About this task | When you reach the line containing "update check icon" in the entries below, start writing out each line exactly, and stop after the line containing "Given: Select the Pencil tool".

[Saved data entries]

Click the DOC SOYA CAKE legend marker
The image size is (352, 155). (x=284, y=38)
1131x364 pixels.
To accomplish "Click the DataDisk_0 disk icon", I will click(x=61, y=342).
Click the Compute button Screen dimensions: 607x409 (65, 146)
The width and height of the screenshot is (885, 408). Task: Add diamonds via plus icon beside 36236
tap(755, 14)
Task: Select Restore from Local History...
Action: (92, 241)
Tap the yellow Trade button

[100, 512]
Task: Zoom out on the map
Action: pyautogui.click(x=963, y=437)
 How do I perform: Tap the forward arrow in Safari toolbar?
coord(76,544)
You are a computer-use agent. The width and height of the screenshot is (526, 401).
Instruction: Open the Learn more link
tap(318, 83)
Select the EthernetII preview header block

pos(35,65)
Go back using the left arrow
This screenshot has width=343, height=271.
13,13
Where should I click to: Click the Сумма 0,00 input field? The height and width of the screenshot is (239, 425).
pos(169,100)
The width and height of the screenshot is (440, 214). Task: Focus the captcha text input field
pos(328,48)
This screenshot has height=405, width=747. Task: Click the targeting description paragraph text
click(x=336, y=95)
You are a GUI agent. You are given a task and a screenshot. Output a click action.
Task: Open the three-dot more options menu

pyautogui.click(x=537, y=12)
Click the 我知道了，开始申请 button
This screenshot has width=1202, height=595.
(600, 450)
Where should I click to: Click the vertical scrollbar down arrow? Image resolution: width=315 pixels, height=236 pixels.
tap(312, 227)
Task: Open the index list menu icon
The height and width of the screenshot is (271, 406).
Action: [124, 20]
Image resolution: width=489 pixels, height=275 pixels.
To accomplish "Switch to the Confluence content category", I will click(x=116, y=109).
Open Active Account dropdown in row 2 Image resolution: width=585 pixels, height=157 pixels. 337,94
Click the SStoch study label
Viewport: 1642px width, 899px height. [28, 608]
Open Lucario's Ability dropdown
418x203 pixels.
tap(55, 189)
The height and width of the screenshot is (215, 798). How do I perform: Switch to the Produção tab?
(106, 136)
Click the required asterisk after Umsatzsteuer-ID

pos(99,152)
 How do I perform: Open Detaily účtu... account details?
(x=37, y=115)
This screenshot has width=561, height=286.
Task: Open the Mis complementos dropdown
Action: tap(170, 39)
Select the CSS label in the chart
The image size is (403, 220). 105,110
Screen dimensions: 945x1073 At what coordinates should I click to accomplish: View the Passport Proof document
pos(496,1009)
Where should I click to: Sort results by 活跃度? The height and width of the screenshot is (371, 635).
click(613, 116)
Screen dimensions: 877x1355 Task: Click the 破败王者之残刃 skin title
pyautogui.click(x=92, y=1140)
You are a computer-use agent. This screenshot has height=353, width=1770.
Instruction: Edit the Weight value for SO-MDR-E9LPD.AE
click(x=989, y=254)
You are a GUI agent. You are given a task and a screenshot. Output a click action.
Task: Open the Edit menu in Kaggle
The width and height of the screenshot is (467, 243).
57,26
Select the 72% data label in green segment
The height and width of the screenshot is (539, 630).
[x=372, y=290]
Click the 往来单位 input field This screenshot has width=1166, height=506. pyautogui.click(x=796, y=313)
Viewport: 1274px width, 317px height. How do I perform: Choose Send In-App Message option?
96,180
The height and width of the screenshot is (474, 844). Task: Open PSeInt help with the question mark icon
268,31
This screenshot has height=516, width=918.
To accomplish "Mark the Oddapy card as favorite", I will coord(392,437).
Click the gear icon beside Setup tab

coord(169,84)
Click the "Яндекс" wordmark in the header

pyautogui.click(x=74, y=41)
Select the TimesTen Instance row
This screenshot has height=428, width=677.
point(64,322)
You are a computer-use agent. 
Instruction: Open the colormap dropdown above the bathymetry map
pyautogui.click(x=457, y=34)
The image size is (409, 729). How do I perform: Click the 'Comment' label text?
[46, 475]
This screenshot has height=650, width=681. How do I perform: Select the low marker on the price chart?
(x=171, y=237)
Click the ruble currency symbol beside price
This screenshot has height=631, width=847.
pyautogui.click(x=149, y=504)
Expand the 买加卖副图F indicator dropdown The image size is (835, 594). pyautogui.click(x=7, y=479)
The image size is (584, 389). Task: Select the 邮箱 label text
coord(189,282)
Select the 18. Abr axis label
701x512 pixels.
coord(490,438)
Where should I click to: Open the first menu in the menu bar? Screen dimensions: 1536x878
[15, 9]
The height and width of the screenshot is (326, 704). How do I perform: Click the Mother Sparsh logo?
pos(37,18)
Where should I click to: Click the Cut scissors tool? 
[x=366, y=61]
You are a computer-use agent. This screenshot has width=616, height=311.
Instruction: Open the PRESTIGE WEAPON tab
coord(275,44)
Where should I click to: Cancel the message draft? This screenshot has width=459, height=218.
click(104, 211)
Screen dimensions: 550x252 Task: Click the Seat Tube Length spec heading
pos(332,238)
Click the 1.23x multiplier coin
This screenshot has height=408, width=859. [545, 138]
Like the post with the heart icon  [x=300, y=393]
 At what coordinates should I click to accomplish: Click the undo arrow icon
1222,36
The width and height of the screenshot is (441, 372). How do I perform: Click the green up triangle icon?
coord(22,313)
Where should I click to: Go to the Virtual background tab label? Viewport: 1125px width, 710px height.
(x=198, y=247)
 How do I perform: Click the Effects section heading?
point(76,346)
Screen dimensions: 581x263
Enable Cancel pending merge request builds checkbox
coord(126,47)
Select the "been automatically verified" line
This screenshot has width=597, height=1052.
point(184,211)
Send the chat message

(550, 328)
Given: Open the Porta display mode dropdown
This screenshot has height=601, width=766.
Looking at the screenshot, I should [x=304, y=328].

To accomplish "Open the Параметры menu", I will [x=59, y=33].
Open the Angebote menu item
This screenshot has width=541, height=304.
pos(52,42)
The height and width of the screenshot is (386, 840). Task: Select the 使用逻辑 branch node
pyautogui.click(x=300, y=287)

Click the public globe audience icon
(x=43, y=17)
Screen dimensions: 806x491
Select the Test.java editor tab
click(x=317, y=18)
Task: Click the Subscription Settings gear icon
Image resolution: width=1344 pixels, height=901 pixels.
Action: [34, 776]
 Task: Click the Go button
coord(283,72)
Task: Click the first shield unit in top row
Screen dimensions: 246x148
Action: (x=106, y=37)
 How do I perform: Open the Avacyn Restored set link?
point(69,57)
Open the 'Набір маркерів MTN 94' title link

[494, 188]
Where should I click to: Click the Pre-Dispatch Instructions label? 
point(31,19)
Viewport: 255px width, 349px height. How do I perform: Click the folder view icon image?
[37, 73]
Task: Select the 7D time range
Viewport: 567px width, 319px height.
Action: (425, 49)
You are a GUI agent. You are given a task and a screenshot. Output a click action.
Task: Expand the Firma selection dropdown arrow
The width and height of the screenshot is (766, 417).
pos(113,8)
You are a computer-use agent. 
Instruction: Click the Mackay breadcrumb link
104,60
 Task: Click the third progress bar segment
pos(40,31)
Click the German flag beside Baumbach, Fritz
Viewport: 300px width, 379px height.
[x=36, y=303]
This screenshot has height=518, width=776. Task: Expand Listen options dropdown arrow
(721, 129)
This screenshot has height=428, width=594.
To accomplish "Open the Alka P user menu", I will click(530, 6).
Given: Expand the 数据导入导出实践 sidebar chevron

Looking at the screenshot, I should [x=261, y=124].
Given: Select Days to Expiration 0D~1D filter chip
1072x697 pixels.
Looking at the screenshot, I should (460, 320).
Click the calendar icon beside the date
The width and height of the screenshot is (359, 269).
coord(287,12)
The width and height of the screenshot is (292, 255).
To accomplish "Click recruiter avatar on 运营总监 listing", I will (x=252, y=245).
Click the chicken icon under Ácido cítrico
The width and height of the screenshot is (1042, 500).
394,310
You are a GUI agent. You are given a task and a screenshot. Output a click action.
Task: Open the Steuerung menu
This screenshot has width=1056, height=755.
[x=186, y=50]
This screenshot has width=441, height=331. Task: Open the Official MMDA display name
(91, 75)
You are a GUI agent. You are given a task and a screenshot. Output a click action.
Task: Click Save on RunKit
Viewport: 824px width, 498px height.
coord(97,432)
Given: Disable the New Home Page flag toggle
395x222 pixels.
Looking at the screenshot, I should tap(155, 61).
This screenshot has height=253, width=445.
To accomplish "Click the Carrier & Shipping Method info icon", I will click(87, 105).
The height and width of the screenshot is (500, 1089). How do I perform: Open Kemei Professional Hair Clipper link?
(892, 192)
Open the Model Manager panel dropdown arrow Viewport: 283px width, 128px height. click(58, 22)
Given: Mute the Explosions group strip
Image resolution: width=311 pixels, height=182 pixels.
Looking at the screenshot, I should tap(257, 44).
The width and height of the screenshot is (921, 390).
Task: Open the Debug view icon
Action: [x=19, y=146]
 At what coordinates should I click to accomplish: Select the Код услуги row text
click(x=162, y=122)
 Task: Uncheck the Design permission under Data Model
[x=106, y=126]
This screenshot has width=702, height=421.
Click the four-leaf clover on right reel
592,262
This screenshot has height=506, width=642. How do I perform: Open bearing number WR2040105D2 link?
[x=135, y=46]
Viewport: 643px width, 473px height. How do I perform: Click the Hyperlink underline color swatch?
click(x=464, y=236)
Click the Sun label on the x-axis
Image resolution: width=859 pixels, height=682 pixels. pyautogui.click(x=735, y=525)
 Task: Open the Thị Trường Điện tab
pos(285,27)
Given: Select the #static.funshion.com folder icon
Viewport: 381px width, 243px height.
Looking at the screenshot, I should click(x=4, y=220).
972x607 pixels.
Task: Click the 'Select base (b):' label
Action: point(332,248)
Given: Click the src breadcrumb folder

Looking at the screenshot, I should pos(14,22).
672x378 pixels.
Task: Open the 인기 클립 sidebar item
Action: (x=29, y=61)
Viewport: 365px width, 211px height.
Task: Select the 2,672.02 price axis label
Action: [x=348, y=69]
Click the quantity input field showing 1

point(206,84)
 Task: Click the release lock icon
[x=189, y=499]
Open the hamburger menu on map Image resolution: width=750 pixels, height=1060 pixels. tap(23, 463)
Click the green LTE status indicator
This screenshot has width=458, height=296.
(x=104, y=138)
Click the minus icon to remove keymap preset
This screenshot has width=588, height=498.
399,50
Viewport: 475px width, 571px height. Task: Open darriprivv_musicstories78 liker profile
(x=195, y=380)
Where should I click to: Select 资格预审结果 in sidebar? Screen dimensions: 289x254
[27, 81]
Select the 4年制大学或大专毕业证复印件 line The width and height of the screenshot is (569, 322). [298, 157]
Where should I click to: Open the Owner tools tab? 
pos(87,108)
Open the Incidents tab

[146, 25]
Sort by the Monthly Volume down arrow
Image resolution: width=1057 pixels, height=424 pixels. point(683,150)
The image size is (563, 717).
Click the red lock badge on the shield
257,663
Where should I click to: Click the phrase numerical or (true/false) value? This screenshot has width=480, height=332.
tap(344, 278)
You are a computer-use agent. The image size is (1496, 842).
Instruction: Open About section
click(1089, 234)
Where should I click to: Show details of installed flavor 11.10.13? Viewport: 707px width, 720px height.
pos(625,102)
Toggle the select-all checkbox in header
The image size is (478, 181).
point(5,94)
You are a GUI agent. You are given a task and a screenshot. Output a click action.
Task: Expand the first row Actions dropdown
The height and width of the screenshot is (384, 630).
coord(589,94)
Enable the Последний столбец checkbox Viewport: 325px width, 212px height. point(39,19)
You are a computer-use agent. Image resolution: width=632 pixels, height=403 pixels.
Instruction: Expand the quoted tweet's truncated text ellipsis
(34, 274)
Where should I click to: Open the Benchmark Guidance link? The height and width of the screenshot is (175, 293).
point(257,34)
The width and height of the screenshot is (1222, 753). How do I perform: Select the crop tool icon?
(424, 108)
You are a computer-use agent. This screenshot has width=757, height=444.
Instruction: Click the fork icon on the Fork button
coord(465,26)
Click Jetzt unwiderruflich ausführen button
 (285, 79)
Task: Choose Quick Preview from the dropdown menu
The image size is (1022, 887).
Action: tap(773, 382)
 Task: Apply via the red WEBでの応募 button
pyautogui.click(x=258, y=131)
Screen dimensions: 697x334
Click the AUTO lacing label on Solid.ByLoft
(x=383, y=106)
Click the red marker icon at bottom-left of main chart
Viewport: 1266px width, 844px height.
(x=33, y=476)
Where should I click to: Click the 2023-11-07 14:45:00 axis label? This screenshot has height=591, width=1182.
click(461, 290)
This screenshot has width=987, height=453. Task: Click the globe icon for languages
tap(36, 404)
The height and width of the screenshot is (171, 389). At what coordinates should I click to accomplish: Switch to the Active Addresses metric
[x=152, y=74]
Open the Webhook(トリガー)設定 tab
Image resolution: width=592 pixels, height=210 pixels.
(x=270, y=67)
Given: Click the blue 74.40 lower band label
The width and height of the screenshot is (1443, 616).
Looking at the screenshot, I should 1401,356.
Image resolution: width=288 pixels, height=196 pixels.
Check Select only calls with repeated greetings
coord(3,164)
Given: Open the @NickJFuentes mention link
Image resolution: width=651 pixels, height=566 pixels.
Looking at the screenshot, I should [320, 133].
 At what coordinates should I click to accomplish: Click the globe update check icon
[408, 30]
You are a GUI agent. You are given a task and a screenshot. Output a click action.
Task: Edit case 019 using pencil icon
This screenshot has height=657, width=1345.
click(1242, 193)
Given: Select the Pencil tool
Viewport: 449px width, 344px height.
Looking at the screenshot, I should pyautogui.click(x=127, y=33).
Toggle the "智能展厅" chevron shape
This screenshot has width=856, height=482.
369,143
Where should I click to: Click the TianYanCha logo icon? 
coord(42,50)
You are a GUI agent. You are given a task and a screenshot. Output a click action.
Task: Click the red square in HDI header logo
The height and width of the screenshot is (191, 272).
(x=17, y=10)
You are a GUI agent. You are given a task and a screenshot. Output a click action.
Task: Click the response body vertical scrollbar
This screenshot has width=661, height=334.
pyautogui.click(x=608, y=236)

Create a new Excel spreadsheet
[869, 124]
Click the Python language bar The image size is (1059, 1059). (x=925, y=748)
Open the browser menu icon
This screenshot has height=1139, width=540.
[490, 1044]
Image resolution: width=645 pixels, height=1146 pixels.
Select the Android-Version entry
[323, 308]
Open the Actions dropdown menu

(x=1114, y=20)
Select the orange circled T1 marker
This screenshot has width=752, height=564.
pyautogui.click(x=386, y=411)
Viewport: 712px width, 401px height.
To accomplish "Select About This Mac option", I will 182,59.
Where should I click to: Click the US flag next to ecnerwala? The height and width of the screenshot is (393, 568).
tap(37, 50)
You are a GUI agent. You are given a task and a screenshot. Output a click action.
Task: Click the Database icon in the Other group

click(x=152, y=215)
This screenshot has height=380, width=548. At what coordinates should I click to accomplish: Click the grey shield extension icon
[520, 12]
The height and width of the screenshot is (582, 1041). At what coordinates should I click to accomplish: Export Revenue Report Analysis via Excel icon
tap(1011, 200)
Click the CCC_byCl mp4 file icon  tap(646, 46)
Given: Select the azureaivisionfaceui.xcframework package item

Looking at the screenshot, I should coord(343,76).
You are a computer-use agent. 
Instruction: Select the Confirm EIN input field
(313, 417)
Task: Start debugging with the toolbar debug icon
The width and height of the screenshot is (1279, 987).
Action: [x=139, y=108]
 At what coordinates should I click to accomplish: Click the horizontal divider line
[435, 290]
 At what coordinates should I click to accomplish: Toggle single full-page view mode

Result |
 At what coordinates should I click to accomplish: Click the globe update check icon
[408, 30]
You are a GUI agent. You are given a task and a screenshot. Output a click action.
Task: Edit case 019 using pencil icon
This screenshot has height=657, width=1345.
click(1242, 193)
Given: Select the Pencil tool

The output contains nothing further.